En réalité, que cherchions nous? Verre après verre ta langue se déliait, ta langue courait sur les routes sinueuses de tes relations sentimentales, de tes rêves et de tes échecs. Que cherchions nous vraiment? A être comme les autres? A nous fondre dans la masse? Avions-nous peur d’être différents? Avions-nous peur de sortir de la norme. Nous aurions sans doute du nous retirer, vivre loin mais vivre heureux. Tes yeux brillaient doucement sous les étoiles cet été là. Maintenant tu n’es plus là. La vie nous a séparés, ou alors nous nous sommes séparés nous-même. Nous avons pris des directions différentes, de plein gré.

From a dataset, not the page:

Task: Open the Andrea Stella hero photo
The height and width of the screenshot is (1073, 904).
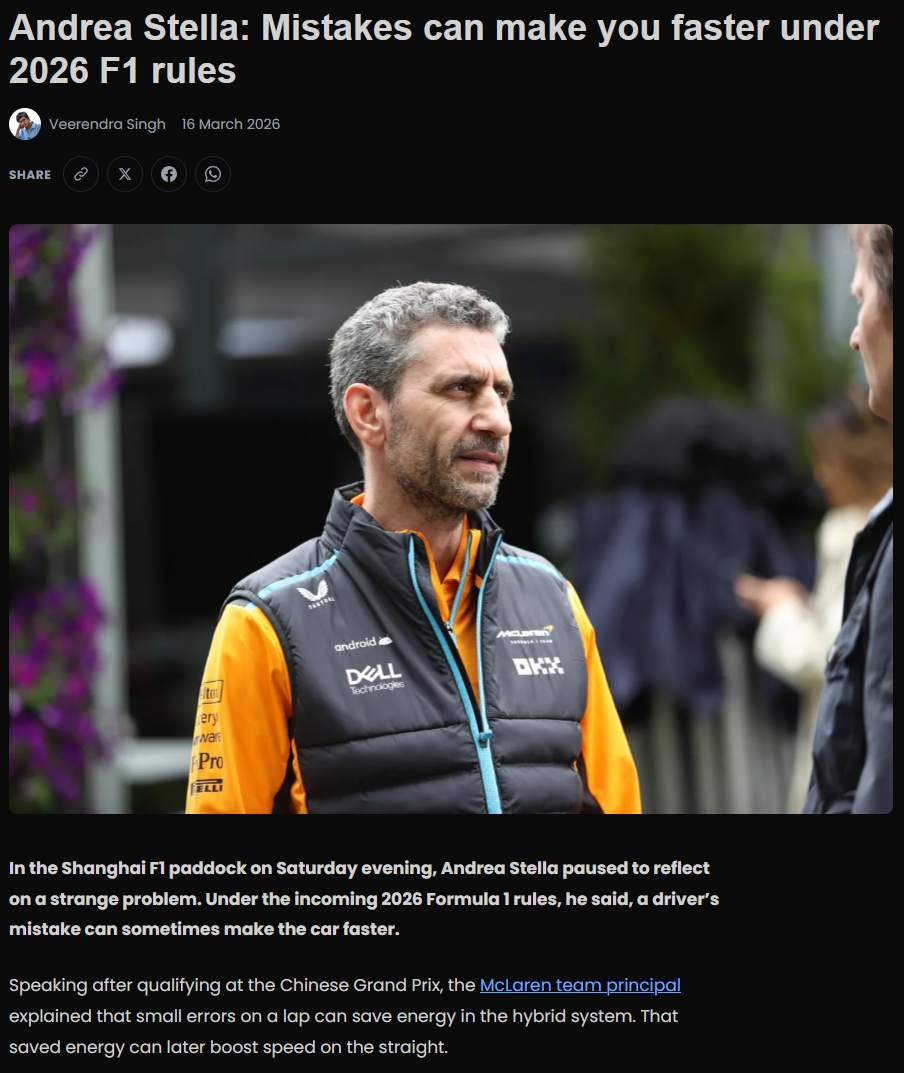Action: click(x=451, y=519)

Maintenant plus rien n’est comme avant. Ta voix rauque résonne sur la terrasse, dans le silence de cette nouvelle nuit d’été. Un an que tu étais partie, aucune nouvelle, rien. Aucun coup de fil, aucune carte, aucun e-mail. Tu étais devenue un fantôme et tu es réapparue ce soir, fraiche comme une rose, desséchée à l’intérieur. Tu es réapparue sur mon pas de porte, ton sac sur l’épaule et ton sourire en bandoulière. Tes yeux hurlaient la solitude alors je t’ai laissée entrer. Tes yeux. Combien de fois est-ce que j’y avais plongé les miens? Je ne sais pas. Tu sais, ces soirées interminables où l’on rêvait tout haut de choses impossibles, tu sais tous ces rêves inaccessibles. Tu sais toutes ces choses. Aujourd’hui, plus rien n’est comme avant. Tu m’as manqué à m’en arracher le coeur. Alors j’ai jeté l’encre. J’ai jeté l’encre pour éponger ma peine. J’ai rempli des dizaines de feuilles de papier pour m’ancrer ailleurs. J’ai déversé ton absences, mes questions, mes pseudos réponses et mes hésitations sur ces feuilles. Et un jour j’ai arrêté, je m’en suis rendu à l’évidence : tu n’étais plus là et il fallait faire avec.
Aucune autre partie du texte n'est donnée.